Excerpt to read:
%%
In the tails, 10 chains (1.5%) show pairs with TM < 0.70, indicating separations larger than the typical active-inactive states, and 69 chains (10.2%) show pairs with TM >= 0.95, where the two predicted states are nearly identical. These edge cases reflect variability in the model's behavior for sparsely populated subfamilies and are tracked as ongoing areas of model improvement.
AlephState - state classification accuracy
AlephState is a separate component within the AlephConforma model that classifies the conformational state of an input 3D structure. For Class A GPCRs, it returns a binary label: active or inactive. Given a PDB chain as input, AlephState identifies which conformational state the structure represents. AlephState is currently trained for Class A only.
To evaluate AlephState, its predictions on Class A native structures were compared against independent expert annotations from GPCRdb. GPCRdb classifies GPCR structures into three categories: active, intermediate, and inactive. The comparison is reported below in two forms: all Class A chains with comparable labels, and the subset where AlephState reports high or moderate confidence (excluding cases where AlephState is uncertain).
All Class A chains (N = 695)
| GPCRdb: Active | GPCRdb: Intermediate | GPCRdb: Inactive | |
|---|---|---|---|
| AlephState: Active | 619 | 3 | 16 |
| AlephState: Inactive | 1 | 5 | 51 |
Accuracy: 96.4%
High + moderate confidence (N = 631)
%%
Dataset entries:
%%
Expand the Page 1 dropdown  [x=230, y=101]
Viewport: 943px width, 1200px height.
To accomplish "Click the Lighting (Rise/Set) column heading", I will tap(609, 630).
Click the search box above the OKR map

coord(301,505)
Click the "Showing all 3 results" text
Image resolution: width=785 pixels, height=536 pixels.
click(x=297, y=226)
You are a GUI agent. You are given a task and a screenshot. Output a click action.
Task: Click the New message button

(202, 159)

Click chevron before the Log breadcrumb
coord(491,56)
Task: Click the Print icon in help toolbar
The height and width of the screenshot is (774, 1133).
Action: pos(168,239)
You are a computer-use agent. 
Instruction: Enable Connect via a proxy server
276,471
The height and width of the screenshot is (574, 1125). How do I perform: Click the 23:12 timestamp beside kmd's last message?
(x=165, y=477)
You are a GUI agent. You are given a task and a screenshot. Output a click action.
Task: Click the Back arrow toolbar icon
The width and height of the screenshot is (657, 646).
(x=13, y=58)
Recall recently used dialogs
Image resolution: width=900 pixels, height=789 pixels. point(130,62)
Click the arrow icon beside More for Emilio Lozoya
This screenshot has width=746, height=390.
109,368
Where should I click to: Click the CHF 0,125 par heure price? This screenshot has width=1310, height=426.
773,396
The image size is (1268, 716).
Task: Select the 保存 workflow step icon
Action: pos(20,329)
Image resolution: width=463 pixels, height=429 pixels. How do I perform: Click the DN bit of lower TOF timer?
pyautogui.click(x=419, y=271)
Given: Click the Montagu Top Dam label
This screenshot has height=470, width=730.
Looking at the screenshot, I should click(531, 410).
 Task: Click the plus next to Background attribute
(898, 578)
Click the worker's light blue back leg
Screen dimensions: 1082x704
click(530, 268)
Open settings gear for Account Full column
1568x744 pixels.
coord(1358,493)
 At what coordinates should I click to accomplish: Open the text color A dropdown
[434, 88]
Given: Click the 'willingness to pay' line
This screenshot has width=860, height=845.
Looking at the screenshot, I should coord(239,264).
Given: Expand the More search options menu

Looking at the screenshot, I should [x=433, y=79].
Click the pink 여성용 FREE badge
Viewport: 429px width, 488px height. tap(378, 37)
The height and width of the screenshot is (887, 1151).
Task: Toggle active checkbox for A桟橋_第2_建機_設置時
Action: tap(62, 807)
%%
Assigned task 1: Copy the stretch of the AlephConforma excerpt from "To evaluate AlephState, its" through "confidence (N = 631)".
Assigned task 2: According to the AlephConforma excerpt, what accounts for the chains with state pairs at TM < 0.70 or TM >= 0.95? Answer in one to three sentences.

Exercise solution 1:
To evaluate AlephState, its predictions on Class A native structures were compared against independent expert annotations from GPCRdb. GPCRdb classifies GPCR structures into three categories: active, intermediate, and inactive. The comparison is reported below in two forms: all Class A chains with comparable labels, and the subset where AlephState reports high or moderate confidence (excluding cases where AlephState is uncertain).
All Class A chains (N = 695)
| GPCRdb: Active | GPCRdb: Intermediate | GPCRdb: Inactive | |
|---|---|---|---|
| AlephState: Active | 619 | 3 | 16 |
| AlephState: Inactive | 1 | 5 | 51 |
Accuracy: 96.4%
High + moderate confidence (N = 631)

Exercise solution 2: These edge cases reflect variability in the model's behavior for sparsely populated subfamilies. They are tracked as ongoing areas of model improvement.